Unnamed: 0,0,1,2,3,4,5,6,7,8,9,10,11,12,13,14
0,5,4,0,0,4,4,0,0,0,4,0,0,3,0,1
1,3,0,0,0,3,0,0,0,0,0,0,0,3,0,0
2,4,0,0,0,0,0,0,0,0,0,0,0,0,0,0
3,3,0,0,0,0,0,5,0,0,4,0,5,5,0,0
4,3,0,0,0,0,0,0,0,0,0,0,0,1,0,0


To convert movie ID's to titles we need to download a python dictionary.  Execute the following cell.

In [64]:
file_2 = wget.download("https://github.com/rmartin977/Math-266/blob/main/dictionary.npy?raw=true")

In [65]:
titles = np.load(file_2,allow_pickle=True).item()

## To determine the title for a given Movie ID just enter titles[ID].  

In [41]:
titles[0]# Note the ID-0 corresponds to "Toy Story"

'Toy Story (1995)'

How to find a rating.  To see what rating with a given user gave a given movie just enter:  ratings(movie_id,user_id)

In [43]:
ratings[22,0] # Note that user #22 gave 'Toy Story' 4 stars.

4

Suppose we want to know what movie got the largest overall score.  That is, we total the ratings for each movie and determine which one got the largest result.  To do this we simply sum all the rows and find the largest outcome.

In [46]:
scores = ratings.sum(axis=1) # scores is an array of scores for each row
scores.shape # the size of array is the number of movies  1682

(1682,)

In [47]:
scores[:10] # this displays the first 10 scores, notice movie ID-1 got a score of 420.

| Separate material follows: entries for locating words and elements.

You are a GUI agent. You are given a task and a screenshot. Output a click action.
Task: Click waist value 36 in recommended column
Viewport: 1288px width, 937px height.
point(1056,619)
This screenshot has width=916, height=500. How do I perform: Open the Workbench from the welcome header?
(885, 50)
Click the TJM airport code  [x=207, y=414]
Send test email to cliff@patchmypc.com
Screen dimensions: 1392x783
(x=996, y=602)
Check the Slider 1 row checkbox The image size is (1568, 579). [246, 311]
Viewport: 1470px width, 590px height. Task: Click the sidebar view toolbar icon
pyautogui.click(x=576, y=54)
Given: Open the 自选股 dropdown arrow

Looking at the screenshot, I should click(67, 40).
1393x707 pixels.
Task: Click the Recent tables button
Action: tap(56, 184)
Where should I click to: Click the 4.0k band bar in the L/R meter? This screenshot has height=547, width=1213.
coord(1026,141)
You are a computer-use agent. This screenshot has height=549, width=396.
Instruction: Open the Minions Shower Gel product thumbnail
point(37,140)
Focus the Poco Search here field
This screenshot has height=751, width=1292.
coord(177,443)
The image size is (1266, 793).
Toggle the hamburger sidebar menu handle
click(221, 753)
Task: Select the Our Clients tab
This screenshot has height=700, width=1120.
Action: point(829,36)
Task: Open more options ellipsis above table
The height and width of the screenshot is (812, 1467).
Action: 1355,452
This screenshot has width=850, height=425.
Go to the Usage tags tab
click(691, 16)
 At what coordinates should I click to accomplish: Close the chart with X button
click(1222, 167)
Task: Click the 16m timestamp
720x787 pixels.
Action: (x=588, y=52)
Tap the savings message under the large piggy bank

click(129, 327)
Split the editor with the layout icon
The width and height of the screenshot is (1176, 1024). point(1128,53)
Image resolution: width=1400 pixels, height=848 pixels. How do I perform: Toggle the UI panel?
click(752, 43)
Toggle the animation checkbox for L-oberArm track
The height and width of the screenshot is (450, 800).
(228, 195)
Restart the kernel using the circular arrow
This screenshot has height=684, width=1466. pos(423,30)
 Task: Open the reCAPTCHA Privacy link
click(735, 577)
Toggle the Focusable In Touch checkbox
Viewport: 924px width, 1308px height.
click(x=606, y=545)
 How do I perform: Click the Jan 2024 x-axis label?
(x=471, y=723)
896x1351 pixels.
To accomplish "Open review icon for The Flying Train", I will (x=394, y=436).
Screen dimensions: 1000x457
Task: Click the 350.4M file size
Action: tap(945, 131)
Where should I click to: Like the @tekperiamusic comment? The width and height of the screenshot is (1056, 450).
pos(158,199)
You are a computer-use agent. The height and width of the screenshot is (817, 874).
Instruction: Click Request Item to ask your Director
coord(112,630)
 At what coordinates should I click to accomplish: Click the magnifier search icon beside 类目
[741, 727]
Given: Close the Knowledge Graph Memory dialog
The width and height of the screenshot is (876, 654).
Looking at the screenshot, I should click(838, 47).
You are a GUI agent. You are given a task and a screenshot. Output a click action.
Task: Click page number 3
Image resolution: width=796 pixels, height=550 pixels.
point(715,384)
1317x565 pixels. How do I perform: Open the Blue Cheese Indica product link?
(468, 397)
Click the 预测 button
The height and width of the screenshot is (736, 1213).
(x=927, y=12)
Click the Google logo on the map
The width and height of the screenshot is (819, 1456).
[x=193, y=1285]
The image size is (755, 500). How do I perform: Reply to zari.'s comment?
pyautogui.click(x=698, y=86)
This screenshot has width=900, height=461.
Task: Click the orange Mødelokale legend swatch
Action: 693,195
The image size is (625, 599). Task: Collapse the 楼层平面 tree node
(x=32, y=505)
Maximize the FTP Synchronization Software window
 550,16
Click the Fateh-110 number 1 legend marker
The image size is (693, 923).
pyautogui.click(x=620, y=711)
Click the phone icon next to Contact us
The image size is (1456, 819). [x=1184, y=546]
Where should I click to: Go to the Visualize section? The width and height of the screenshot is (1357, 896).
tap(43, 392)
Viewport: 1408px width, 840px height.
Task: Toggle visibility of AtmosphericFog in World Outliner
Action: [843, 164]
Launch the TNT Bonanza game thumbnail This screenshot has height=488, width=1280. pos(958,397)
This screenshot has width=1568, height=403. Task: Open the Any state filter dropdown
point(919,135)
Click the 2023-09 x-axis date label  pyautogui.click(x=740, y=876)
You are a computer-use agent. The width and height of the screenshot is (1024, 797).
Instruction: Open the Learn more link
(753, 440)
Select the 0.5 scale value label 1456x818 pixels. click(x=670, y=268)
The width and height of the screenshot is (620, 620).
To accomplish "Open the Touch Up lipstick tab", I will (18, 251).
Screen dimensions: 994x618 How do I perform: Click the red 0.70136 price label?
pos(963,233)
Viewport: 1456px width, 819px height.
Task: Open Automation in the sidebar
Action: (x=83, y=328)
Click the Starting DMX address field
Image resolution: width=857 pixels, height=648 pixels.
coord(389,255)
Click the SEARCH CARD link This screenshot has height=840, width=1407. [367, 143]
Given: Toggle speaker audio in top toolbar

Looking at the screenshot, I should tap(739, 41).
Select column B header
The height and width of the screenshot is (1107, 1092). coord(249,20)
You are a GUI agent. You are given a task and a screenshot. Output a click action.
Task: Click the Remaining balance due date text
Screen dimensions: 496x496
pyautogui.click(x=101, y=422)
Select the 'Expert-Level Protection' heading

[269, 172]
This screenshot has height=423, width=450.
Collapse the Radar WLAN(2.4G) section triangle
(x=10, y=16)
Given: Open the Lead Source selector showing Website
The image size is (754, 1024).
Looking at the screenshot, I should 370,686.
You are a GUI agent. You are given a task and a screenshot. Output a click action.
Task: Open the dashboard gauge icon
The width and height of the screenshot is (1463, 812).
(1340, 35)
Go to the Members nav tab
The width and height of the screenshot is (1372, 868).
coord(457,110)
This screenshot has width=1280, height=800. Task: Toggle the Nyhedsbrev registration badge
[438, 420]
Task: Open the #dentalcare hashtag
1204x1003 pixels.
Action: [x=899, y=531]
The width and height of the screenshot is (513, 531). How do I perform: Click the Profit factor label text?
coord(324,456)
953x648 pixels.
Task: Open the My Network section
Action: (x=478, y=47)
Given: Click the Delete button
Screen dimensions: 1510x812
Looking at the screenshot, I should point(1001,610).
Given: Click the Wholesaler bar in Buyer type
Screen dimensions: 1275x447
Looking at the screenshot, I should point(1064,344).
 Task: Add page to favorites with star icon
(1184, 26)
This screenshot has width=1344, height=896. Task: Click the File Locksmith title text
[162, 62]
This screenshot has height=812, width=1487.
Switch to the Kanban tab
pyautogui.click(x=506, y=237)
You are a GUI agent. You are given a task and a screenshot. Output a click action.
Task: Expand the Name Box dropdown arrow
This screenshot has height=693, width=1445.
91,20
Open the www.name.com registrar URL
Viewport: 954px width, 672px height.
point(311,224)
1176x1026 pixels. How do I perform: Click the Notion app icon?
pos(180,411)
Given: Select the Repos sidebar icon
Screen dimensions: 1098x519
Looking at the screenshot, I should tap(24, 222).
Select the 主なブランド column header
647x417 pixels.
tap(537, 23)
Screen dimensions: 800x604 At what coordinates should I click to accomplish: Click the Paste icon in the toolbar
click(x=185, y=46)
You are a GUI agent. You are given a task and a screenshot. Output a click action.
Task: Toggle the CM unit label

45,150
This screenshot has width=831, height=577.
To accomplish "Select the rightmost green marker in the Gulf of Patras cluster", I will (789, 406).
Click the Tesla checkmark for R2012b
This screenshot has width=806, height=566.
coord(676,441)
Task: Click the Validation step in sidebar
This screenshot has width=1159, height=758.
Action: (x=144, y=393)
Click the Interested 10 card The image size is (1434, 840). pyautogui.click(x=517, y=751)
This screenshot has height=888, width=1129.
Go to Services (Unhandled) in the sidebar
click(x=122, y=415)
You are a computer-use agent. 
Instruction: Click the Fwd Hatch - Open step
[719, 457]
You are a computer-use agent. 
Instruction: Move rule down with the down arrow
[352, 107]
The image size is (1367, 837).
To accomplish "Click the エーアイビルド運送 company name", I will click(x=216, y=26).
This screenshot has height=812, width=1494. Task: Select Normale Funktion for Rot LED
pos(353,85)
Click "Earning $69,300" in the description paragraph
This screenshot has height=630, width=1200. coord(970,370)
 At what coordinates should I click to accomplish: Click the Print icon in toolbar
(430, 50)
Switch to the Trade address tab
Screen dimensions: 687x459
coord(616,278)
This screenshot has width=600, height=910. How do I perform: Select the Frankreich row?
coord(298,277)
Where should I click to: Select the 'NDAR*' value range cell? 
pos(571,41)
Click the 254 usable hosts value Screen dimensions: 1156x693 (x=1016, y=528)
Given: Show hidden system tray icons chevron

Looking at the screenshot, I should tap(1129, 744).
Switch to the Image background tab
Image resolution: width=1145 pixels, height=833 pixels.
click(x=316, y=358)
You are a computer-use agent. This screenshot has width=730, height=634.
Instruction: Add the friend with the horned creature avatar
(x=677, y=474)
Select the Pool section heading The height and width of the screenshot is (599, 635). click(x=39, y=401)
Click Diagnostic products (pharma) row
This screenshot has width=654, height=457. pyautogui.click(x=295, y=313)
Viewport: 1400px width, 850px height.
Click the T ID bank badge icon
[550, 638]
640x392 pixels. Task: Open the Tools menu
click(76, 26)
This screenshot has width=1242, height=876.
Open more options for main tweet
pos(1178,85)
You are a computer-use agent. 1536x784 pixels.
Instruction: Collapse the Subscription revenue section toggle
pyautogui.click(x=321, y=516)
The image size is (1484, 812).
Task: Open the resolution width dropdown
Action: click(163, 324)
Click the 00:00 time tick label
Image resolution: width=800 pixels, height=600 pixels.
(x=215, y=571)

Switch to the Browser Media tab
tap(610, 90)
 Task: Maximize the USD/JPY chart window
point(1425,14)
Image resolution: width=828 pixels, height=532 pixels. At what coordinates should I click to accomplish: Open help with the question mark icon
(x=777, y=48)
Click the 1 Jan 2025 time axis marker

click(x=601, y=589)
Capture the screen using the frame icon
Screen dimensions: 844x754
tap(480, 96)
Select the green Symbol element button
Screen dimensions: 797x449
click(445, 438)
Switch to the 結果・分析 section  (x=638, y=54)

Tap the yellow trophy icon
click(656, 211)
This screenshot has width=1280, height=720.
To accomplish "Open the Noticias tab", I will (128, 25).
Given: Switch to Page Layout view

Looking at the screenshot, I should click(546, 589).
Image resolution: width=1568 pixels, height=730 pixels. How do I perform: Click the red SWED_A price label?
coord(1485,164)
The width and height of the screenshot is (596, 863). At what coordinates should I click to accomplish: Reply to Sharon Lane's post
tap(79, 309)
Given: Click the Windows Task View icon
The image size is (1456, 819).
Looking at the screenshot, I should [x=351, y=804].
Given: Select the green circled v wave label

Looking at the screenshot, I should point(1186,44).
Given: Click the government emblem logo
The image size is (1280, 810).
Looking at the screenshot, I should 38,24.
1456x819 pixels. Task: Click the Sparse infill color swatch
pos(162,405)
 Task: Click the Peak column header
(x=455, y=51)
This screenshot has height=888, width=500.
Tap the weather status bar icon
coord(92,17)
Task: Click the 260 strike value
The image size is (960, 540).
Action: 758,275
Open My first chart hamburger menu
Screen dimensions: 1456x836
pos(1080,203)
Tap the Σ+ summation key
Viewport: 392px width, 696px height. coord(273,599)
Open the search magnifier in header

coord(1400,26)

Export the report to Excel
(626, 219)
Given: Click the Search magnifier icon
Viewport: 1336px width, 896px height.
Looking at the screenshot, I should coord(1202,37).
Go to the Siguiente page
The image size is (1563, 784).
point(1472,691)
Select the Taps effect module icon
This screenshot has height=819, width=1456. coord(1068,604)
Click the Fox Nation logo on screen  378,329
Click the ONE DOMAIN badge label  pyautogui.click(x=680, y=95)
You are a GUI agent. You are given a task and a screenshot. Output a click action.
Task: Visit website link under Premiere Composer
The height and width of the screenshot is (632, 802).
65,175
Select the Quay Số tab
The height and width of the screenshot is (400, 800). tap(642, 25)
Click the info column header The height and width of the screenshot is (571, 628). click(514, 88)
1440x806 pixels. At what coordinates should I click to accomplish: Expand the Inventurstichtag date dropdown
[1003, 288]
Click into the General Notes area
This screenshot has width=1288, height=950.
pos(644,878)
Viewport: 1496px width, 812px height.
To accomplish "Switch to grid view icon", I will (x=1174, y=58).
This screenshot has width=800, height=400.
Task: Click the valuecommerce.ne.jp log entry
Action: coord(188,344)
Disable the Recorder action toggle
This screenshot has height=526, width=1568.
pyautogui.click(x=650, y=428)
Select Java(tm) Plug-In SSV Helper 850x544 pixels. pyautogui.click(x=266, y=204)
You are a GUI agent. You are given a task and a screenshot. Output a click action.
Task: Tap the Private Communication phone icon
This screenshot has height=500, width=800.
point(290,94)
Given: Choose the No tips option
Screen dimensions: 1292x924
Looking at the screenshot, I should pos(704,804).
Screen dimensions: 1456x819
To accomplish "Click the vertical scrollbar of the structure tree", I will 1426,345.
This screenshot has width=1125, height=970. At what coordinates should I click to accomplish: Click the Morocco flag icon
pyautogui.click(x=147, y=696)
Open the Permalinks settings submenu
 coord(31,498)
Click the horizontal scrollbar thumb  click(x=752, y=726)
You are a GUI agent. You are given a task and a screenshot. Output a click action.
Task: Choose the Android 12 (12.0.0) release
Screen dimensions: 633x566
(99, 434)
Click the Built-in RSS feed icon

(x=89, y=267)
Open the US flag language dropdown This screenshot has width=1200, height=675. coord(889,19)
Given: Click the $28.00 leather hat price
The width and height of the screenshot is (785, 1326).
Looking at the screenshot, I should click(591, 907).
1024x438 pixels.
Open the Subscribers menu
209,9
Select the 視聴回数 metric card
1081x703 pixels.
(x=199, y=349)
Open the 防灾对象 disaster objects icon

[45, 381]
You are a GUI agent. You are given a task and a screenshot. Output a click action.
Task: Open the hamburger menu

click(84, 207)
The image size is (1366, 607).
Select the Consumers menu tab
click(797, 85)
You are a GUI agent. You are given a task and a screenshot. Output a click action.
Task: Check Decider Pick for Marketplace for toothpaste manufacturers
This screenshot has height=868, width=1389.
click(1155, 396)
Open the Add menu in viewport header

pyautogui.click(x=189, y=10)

array([1753,  420,  273,  742,  284,   93, 1489,  875, 1165,  341],
      dtype=uint64)

In [66]:
scores.max() # this tells us the largest value in the scores array is 2541.  But what movie does this correspond to? We use argmax function.

2541

The max function returs the maximum value in an array.  The argmax function will return the index or postion in the array where the maxmum occurs. Notice below 
the maximum in scores occurs at index value 49.

In [49]:
np.argmax(scores) # movie ID-49 go the largest score

49

In [50]:
scores[49] # Yep ID-49 got 2541 stars

2541

In [51]:
#and the winner is:
titles[49]

'Star Wars (1977)'

This is just the beginning of our exploring the ratings matrix.  Much more later but enough for now.

## Your turn...
Answer the following 5 questions.  Go to gradescope python exericse 1. and enter your answers

1. What rating did user 22 give to the movie 'Toy Story"?
2. What is the title of the movie with ID-22?
3. What is total score for movie ID-22?
4. What user awarded the most points or stars?
5. What movie comes in second place in terms of largest overall score.  Hint: look at np.argsort.  To get help on a command type np.argsort? in command cell and execute.